Only one stretch of the data below is needed: the line with "Gennaio 2025 (81, 1250)" through the last line. Output it exactly and drop the pictures.

[DATA IN THIS EXERCISE]

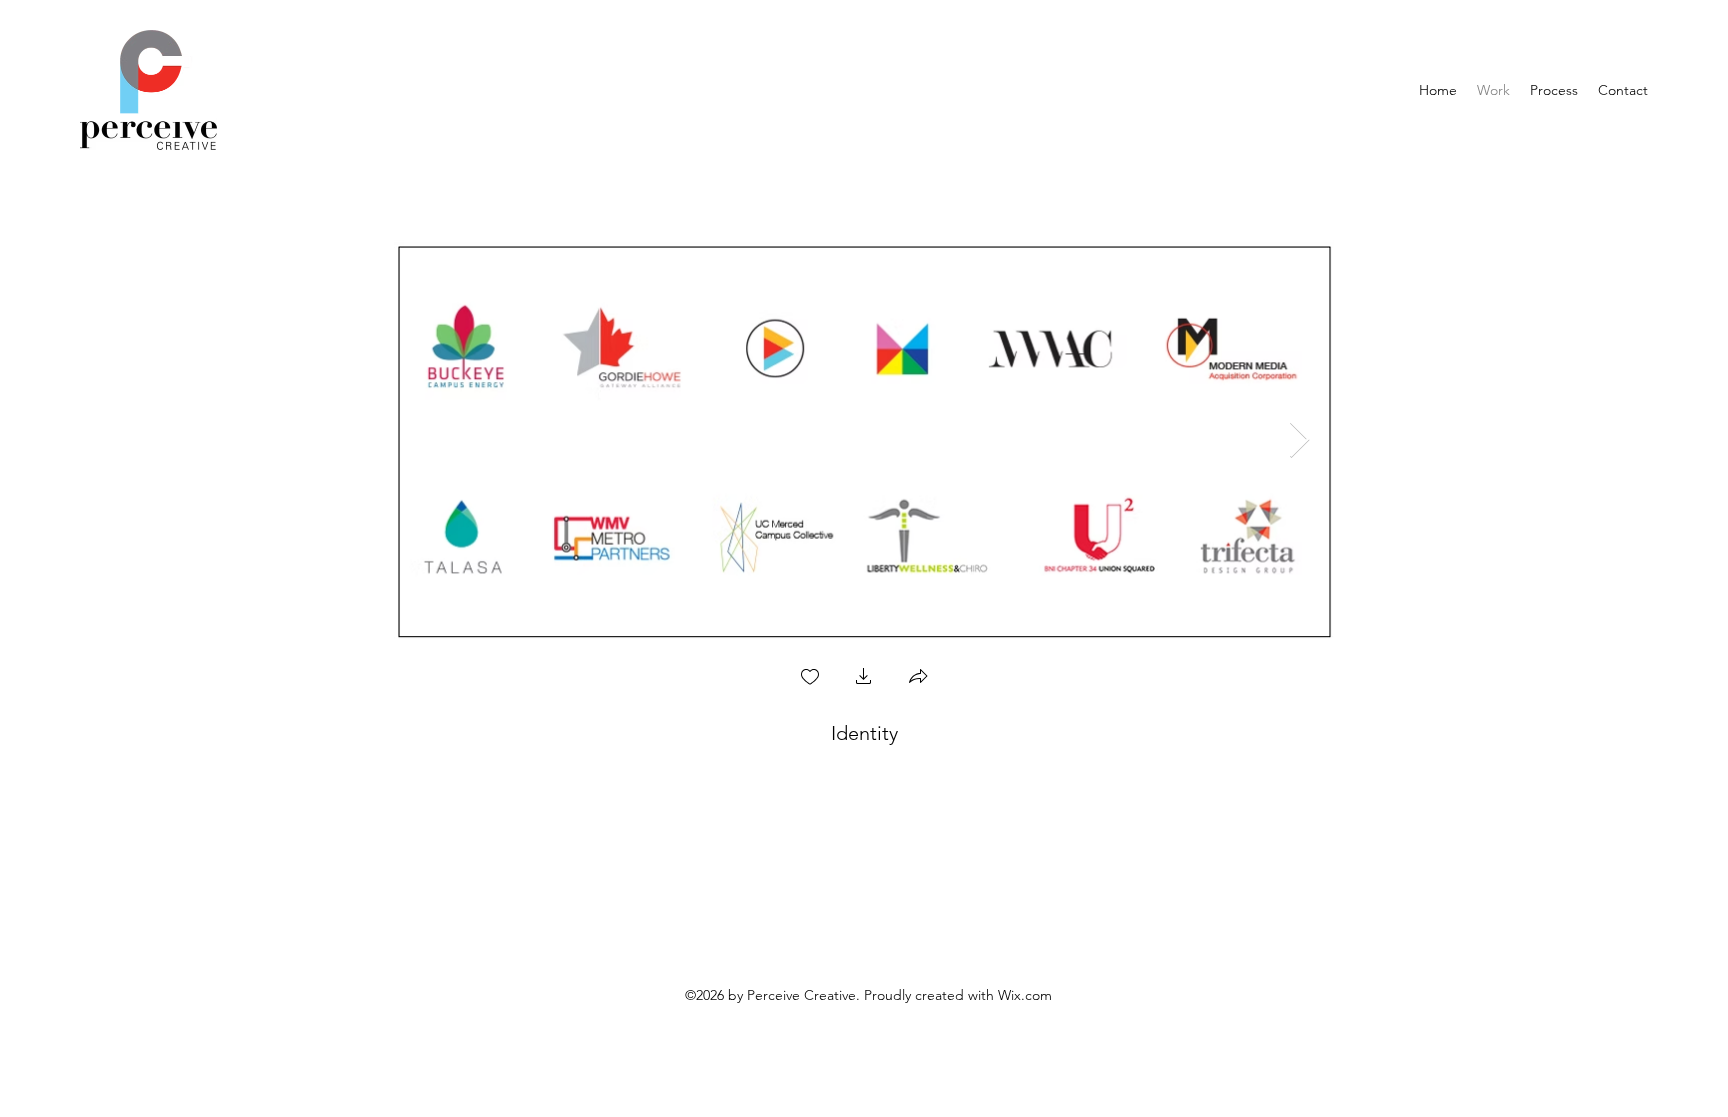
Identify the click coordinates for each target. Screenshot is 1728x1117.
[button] (864, 678)
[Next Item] (1299, 440)
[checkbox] (810, 678)
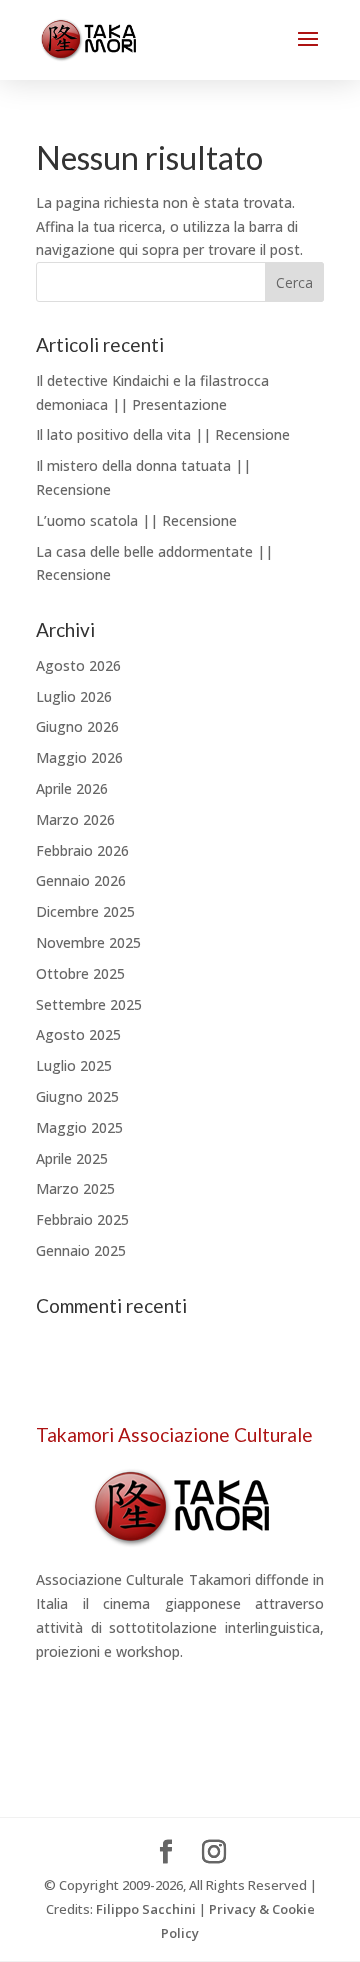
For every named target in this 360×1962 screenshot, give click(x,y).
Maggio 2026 (79, 757)
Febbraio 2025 (82, 1219)
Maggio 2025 (79, 1127)
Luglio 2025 (74, 1065)
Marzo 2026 (75, 819)
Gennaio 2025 (81, 1250)
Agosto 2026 (78, 665)
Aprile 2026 (72, 788)
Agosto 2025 (78, 1034)
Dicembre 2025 (85, 911)
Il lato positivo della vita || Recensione (163, 434)
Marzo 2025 (75, 1188)
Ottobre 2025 (80, 973)
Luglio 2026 (74, 696)
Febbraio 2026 (82, 850)
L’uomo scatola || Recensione (136, 520)
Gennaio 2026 (81, 880)
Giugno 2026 (77, 726)
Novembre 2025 (88, 942)
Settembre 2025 (89, 1004)
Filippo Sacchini (146, 1909)
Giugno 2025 (77, 1096)
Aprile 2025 (72, 1158)
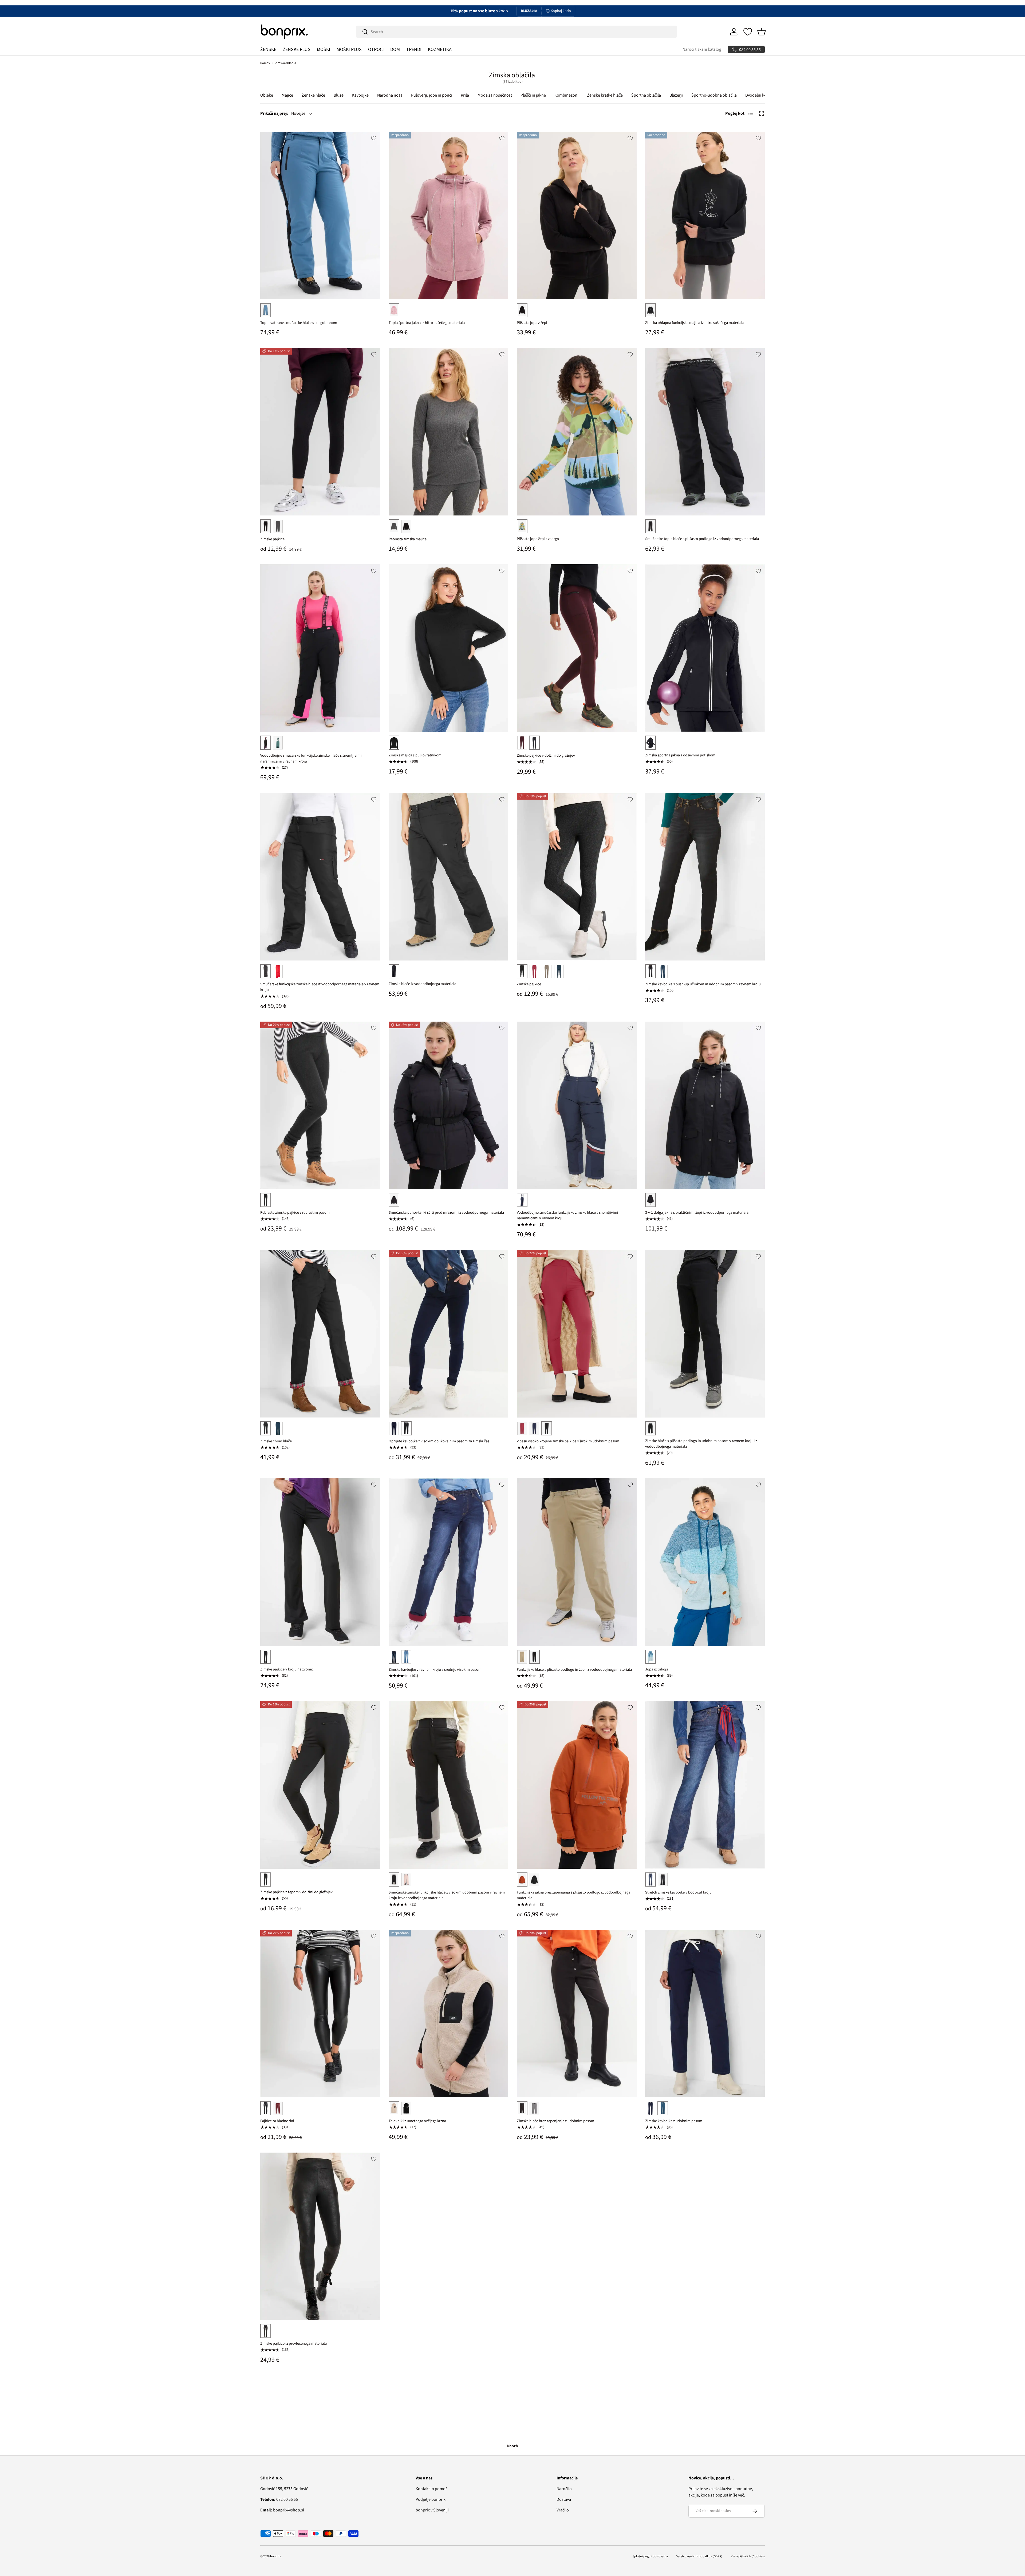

[/DATA IN THIS EXERCISE]

■ **EXERCISE RESULT**:
Gennaio 2025 (81, 1250)
Agosto 2026 (78, 665)
Aprile 2026 (72, 788)
Agosto 2025 (78, 1034)
Dicembre 2025 (85, 911)
Il lato positivo della vita || Recensione (163, 434)
Marzo 2025 (75, 1188)
Ottobre 2025 (80, 973)
Luglio 2026 (74, 696)
Febbraio 2026 (82, 850)
L’uomo scatola || Recensione (136, 520)
Gennaio 2026 (81, 880)
Giugno 2026 (77, 726)
Novembre 2025 (88, 942)
Settembre 2025 (89, 1004)
Filippo Sacchini (146, 1909)
Giugno 2025 (77, 1096)
Aprile 2025 (72, 1158)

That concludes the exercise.